La politique de la trame verte et bleue repose sur trois niveaux :
- Les orientations nationales[2] pour la préservation et la remise en bon état des continuités écologiques. Celles-ci doivent être prises en compte par exemple lors de la conception des grandes infrastructures linéaires étatiques et par les schémas régionaux de cohérence écologique (SRCE) ;
- Le schéma régional de cohérence écologique (SRCE), document stratégique pour l’aménagement durable des territoires, dans le respect de la biodiversité. Plus concrètement, ce schéma permet aux collectivités d’adapter la trame verte et bleue à leurs territoires en y associant toutes les parties prenantes ;
- Les documents de planification et projets de l’État et des collectivités territoriales tels que le plan local d’urbanisme – PLU, plan local d’urbanisme intercommunal – PLUI, le schéma de cohérence territoriale – SCOT, carte communale, qui traduisent localement le SRCE.
À ce sujet, une ordonnance du 17 juin 2020[3] impose pour les documents dont l’élaboration ou la révision est engagée à compter du 1er avril 2021, la compatibilité et non plus la « prise en compte » des SCOT et en leur absence des PLU vis-à-vis du SRCE ou du chapitre du schéma régional d’aménagement et de développement durable du territoire (SRADDET) valant SRCE.

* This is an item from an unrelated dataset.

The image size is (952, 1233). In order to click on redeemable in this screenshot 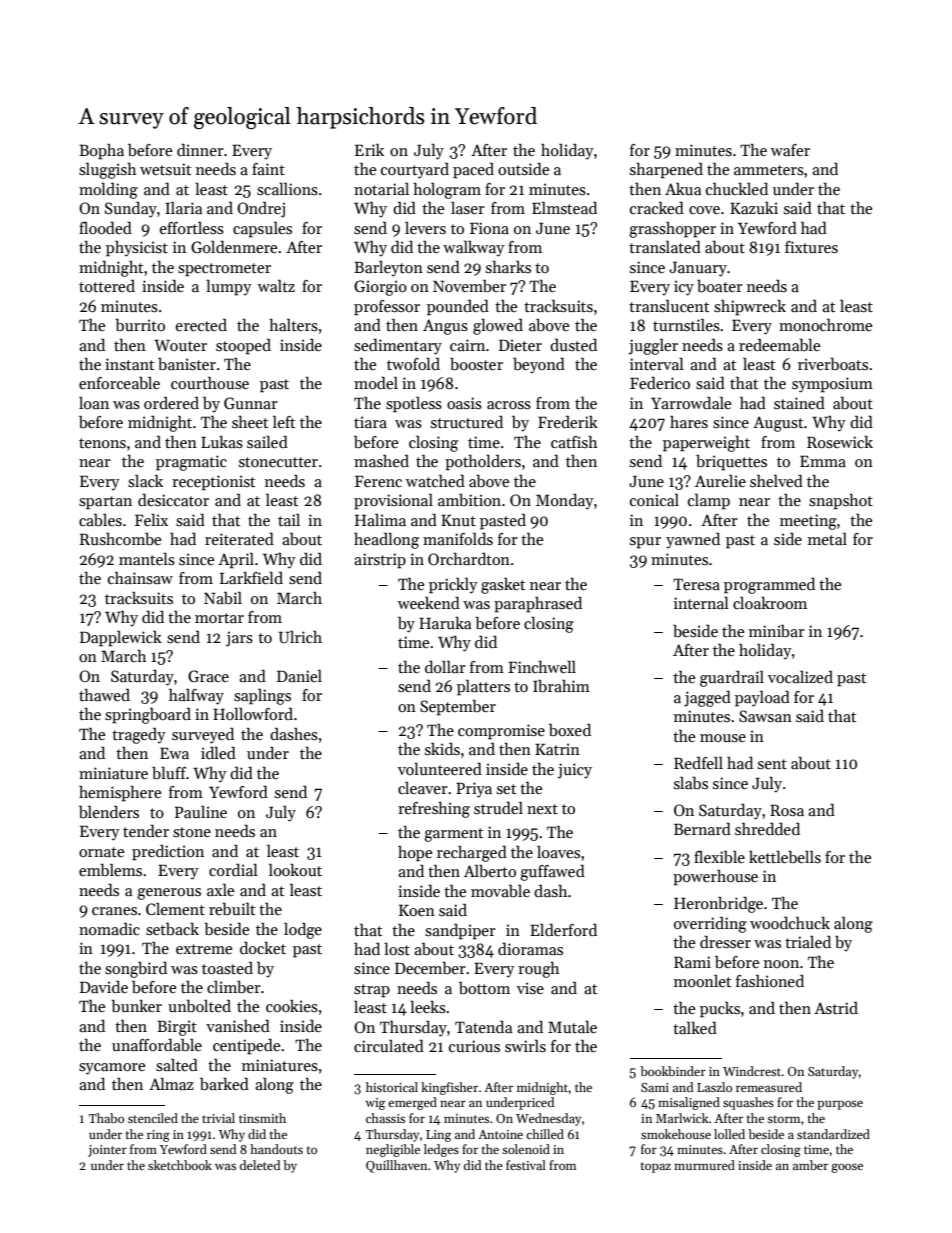, I will do `click(779, 345)`.
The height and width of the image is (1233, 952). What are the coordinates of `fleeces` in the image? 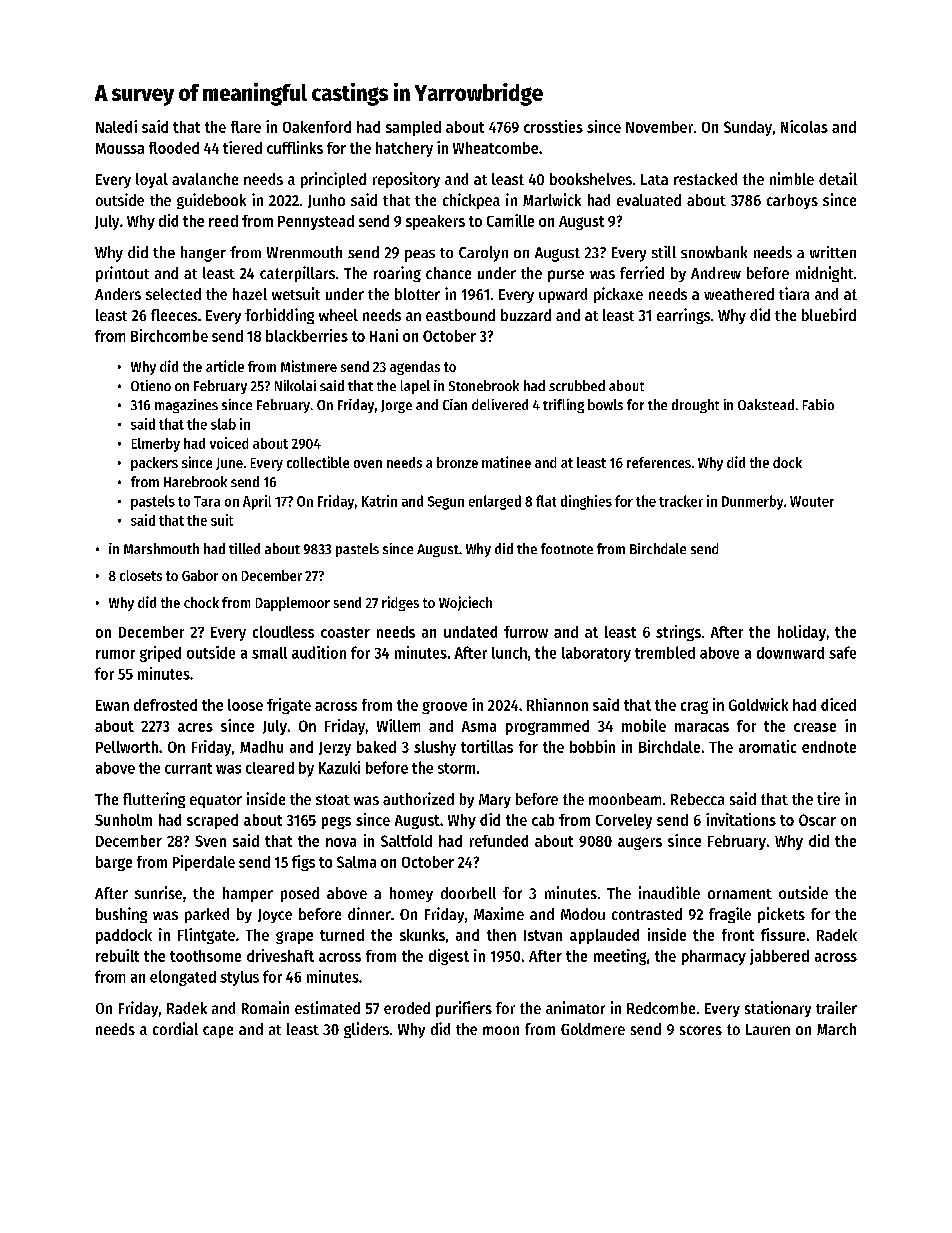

De son côté, le juge administratif durcit sa position en admettant par exemple que soit contestée l’ouverture à l’urbanisation d’un secteur à l’occasion de la révision d’un plan local d’urbanisme (PLU) pour atteinte à la préservation d’une trame verte pourtant présente dans le SCOT. [4]
Si la trame verte et bleue est la seule qui soit à ce jour prévue par le droit objectif, les parties intéressées à la TVB se mobilisent depuis plusieurs années sur les nouvelles couleurs de la trame. Sont ainsi envisagées, et parfois déjà mises en œuvre, différentes déclinaisons chromatiques telles que la trame noire visant à protéger les espèces de la pollution lumineuse, et pour laquelle des avancées de la réglementation sont notables [5], la trame blanche en lien avec les pressions sonores, la trame brune pour le sol ou encore la trame turquoise pour les milieux humides.
À y regarder de plus près, et bien que les textes ne mentionnent que la trame verte et bleue, les dispositions du code de l’environnement englobent déjà, sans les nommer, ces différentes couleurs pour peu qu’elles apparaissent comme étant des sous-trames, ou des déclinaisons thématiques de la trame verte et bleue.
La trame turquoise ne pose pas de difficulté dès lors que le texte vise explicitement la préservation des zones humides. Les trames noire et blanche, qui visent à garantir aux espèces des espaces continus dans lesquels elles peuvent circuler, se nourrir, se reproduire et se reposer afin d’assurer leur cycle de vie, répondent à l’exigence de prise en compte de la biologie des espèces sauvages déjà assignée à la trame verte et bleue[6].
[1] Dossier « Le réveil du dodo III » – La solidarité écologique : un nouveau concept pour une gestion intégrée des parcs nationaux et des territoires, Raphaël Mathevet, John Thompson, Olivia Delanoë, Marc Cheylan, Chantal Gil-Fourrier et Marie Bonnin.
[2] Loi n° 2010-788 du 12 juillet 2010 portant engagement national pour l’environnement, dite loi Grenelle 2
[3] Ordonnance n° 2020-745 du 17 juin 2020 relative à la rationalisation de la hiérarchie des normes applicable aux documents d’urbanisme
[4] CAA Bordeaux, 21 janvier 2017, n° 14BX03698.
[5] Arrêté du 27 décembre 2018 relatif à la prévention, à la réduction et à la limitation des nuisances lumineuses.
[6] L. 371-1, I.-, 4° du code de l’environnement.